> _EXERCISE INSTRUCTIONS_
Each line below should be retyped exactly, with no pictures.

*** SUPPLIED INFORMATION ***

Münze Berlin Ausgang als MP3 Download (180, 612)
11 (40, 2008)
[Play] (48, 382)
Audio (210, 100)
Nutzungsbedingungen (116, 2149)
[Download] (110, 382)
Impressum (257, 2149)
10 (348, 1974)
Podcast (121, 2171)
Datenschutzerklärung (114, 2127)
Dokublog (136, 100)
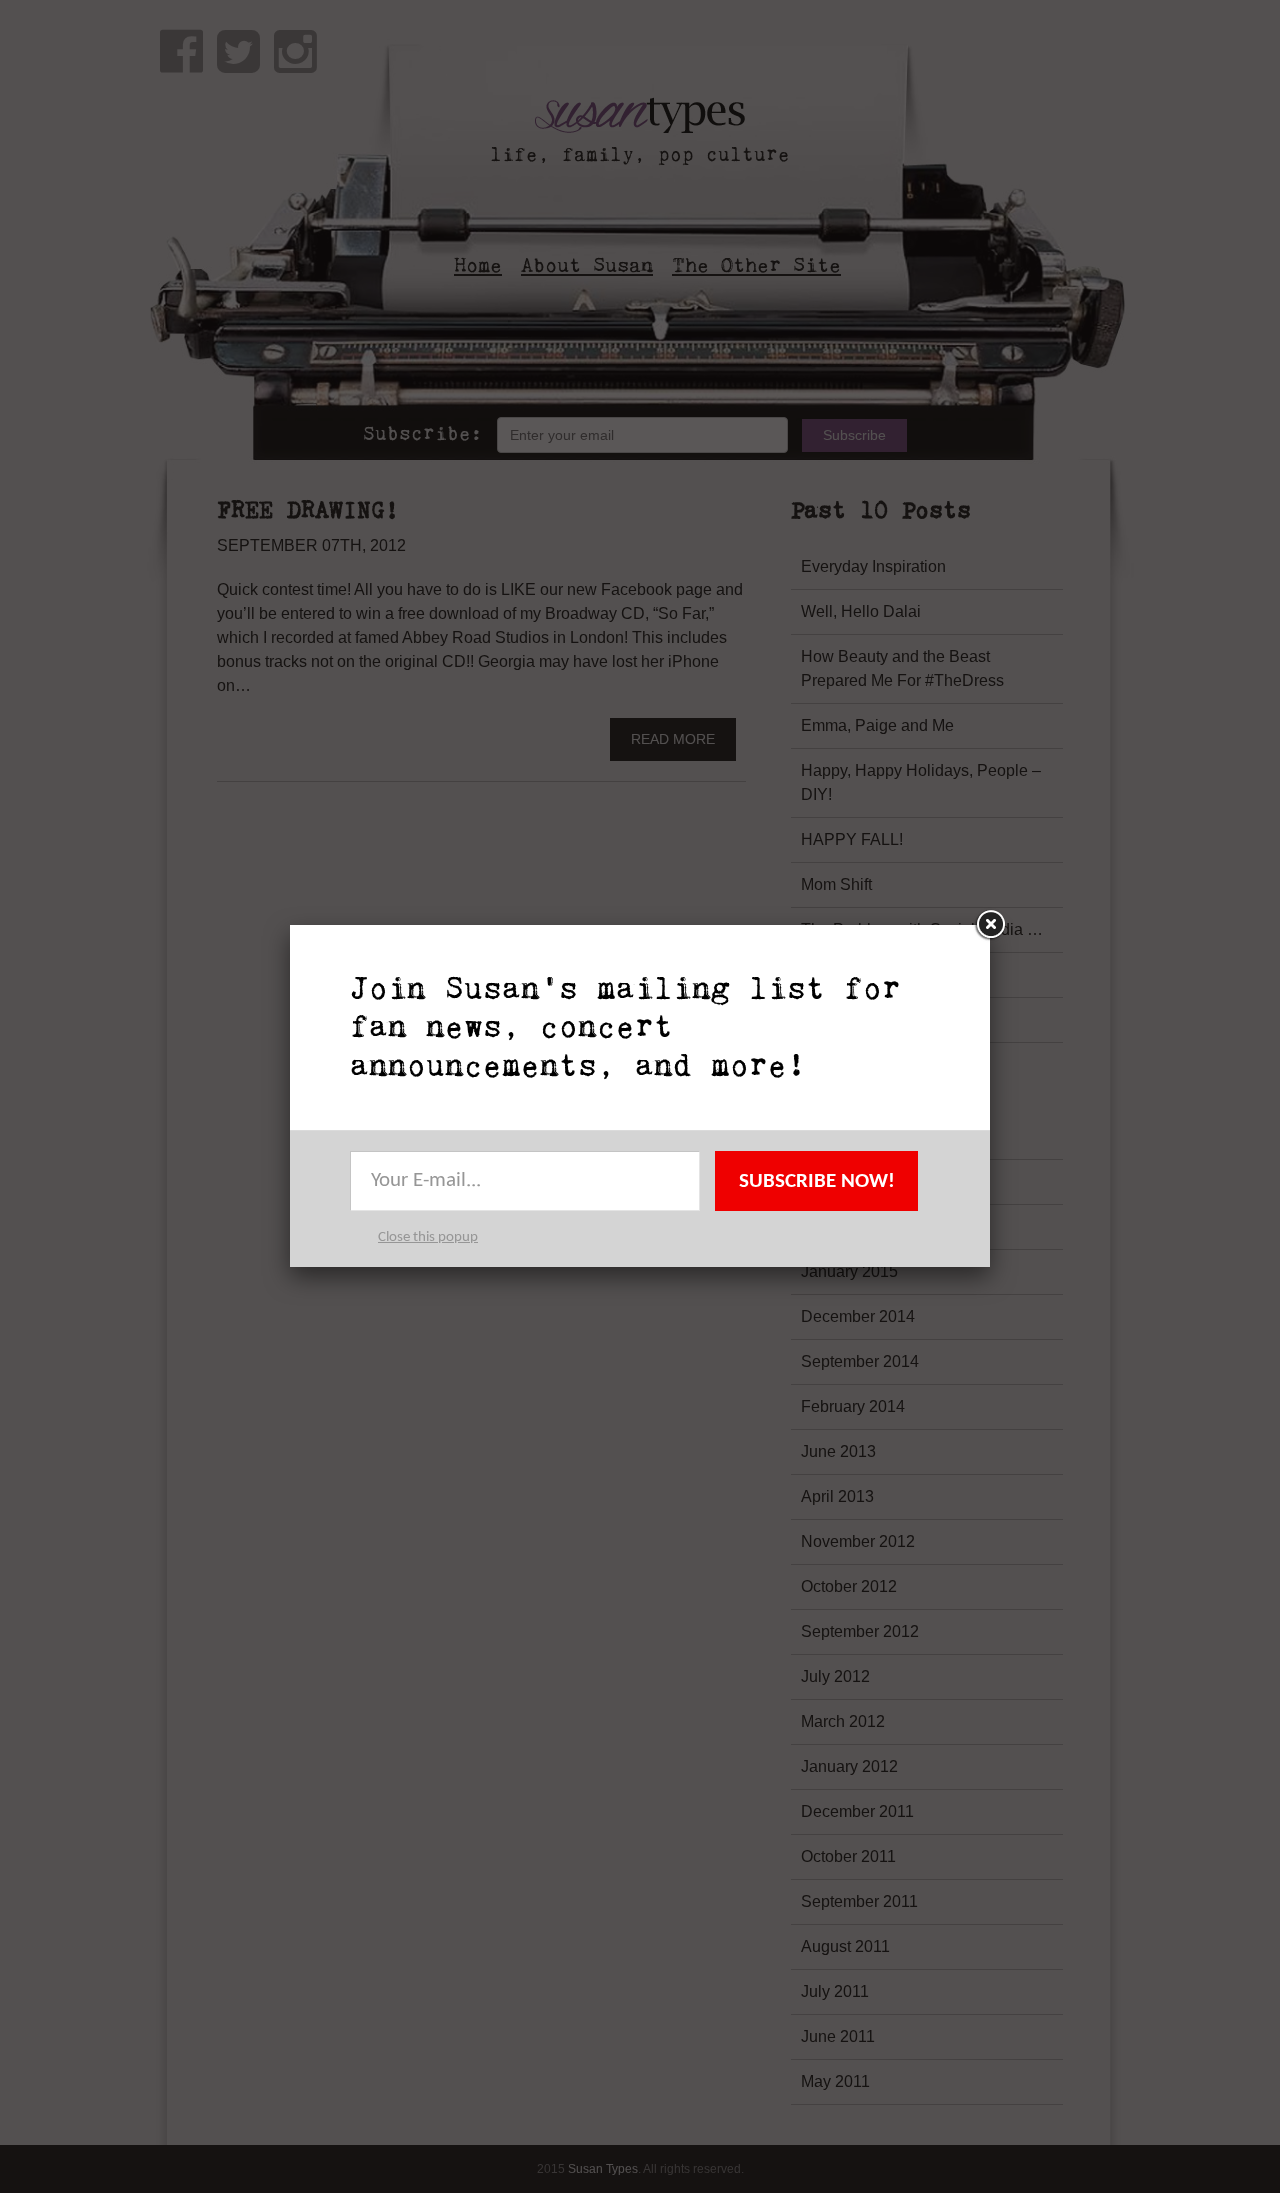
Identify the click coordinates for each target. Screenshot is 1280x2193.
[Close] (990, 925)
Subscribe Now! (817, 1181)
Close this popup (428, 1237)
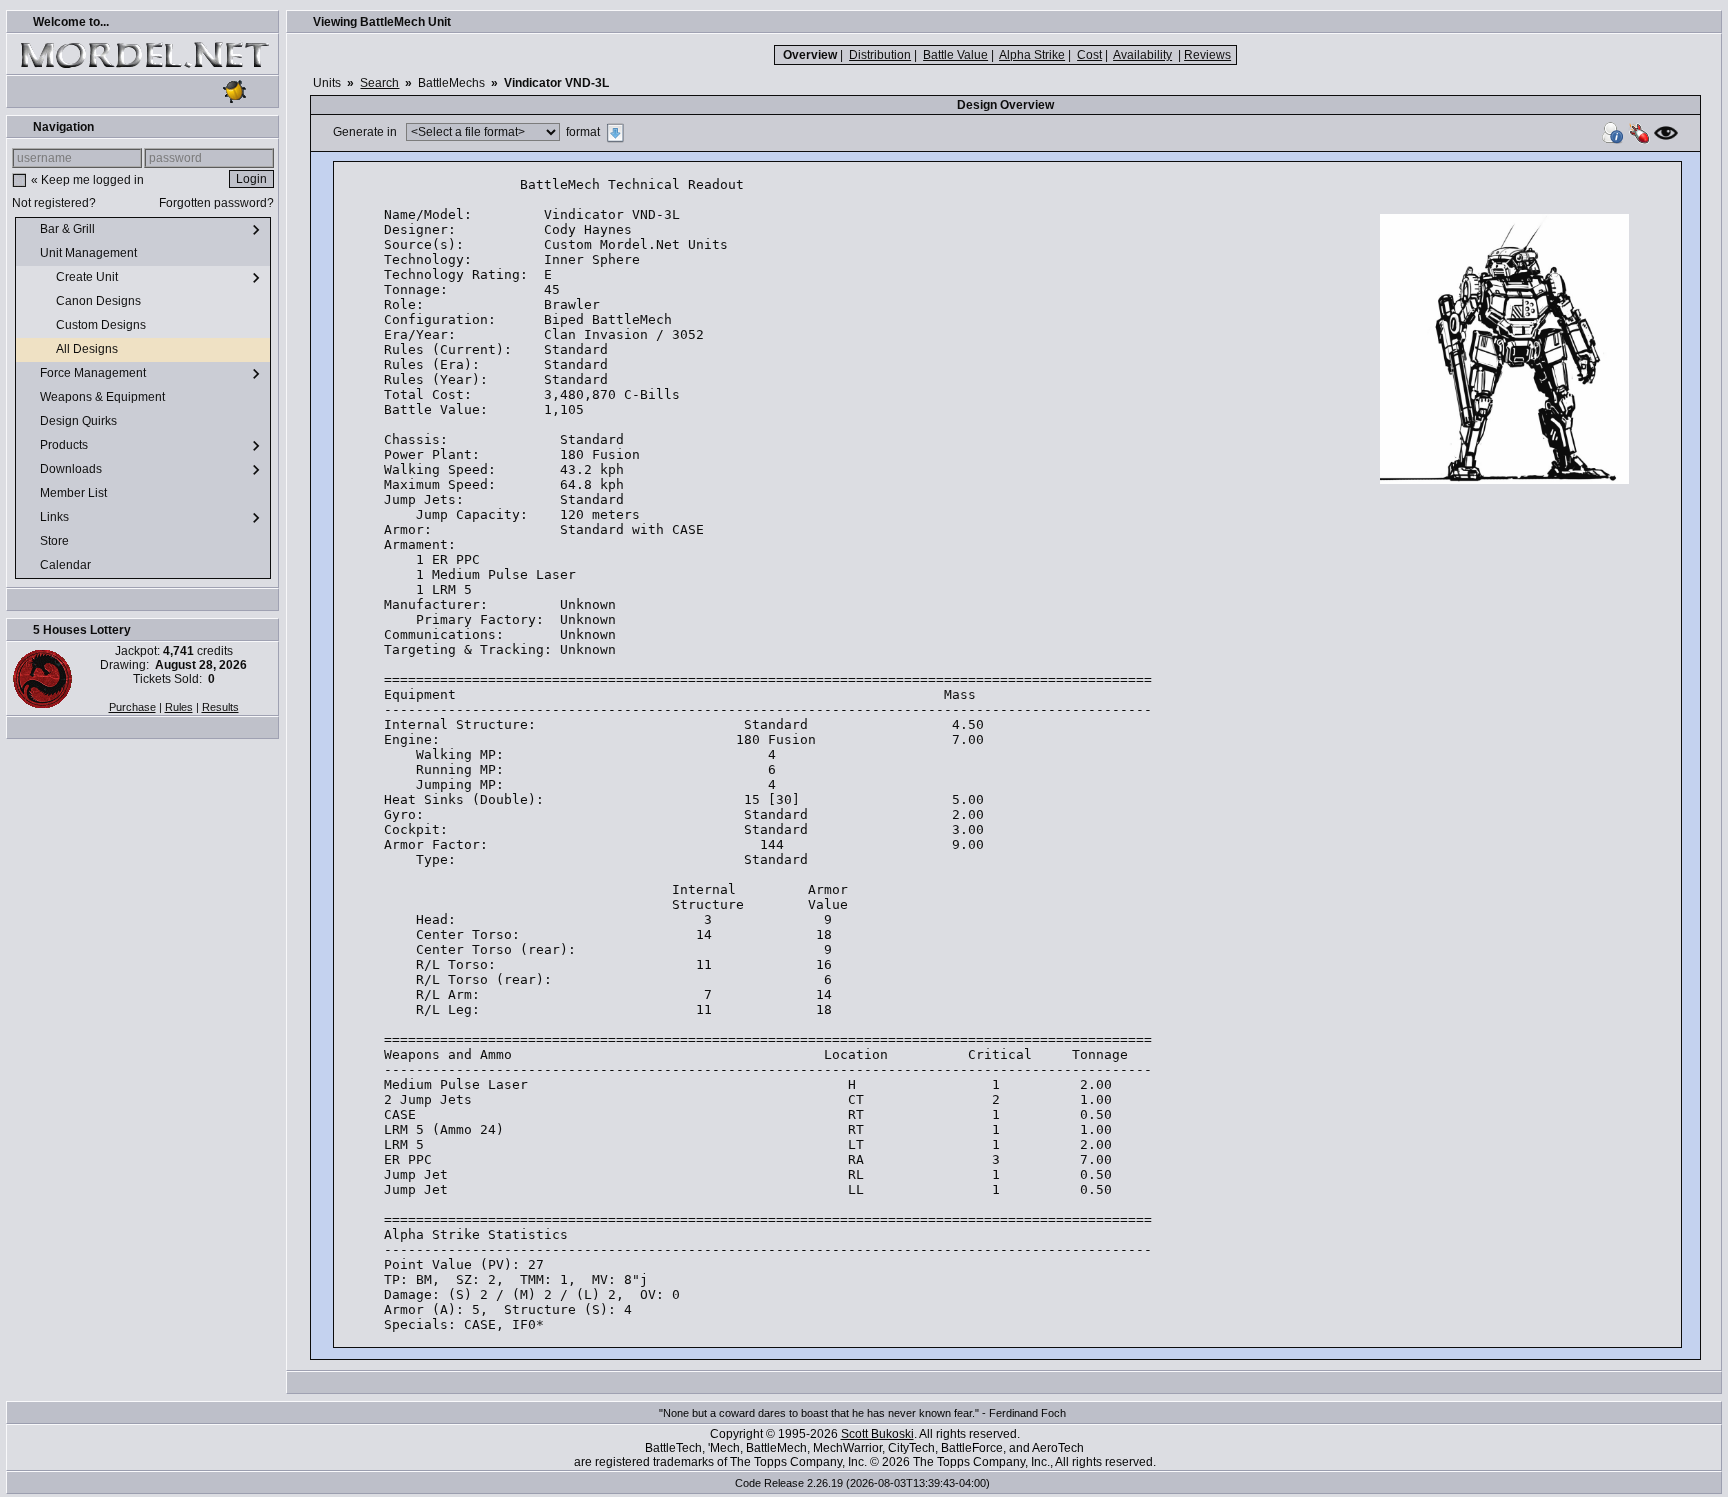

***

> _ANSWER BOX_
Münze Berlin Ausgang als MP3 Download (180, 612)
11 (40, 2008)
[Play] (48, 382)
Audio (210, 100)
Nutzungsbedingungen (116, 2149)
[Download] (110, 382)
Impressum (257, 2149)
10 (348, 1974)
Podcast (121, 2171)
Datenschutzerklärung (114, 2127)
Dokublog (136, 100)
Identify the click coordinates for each target. Screenshot is 1280x2193.
[Close] (990, 925)
Subscribe Now! (817, 1181)
Close this popup (428, 1237)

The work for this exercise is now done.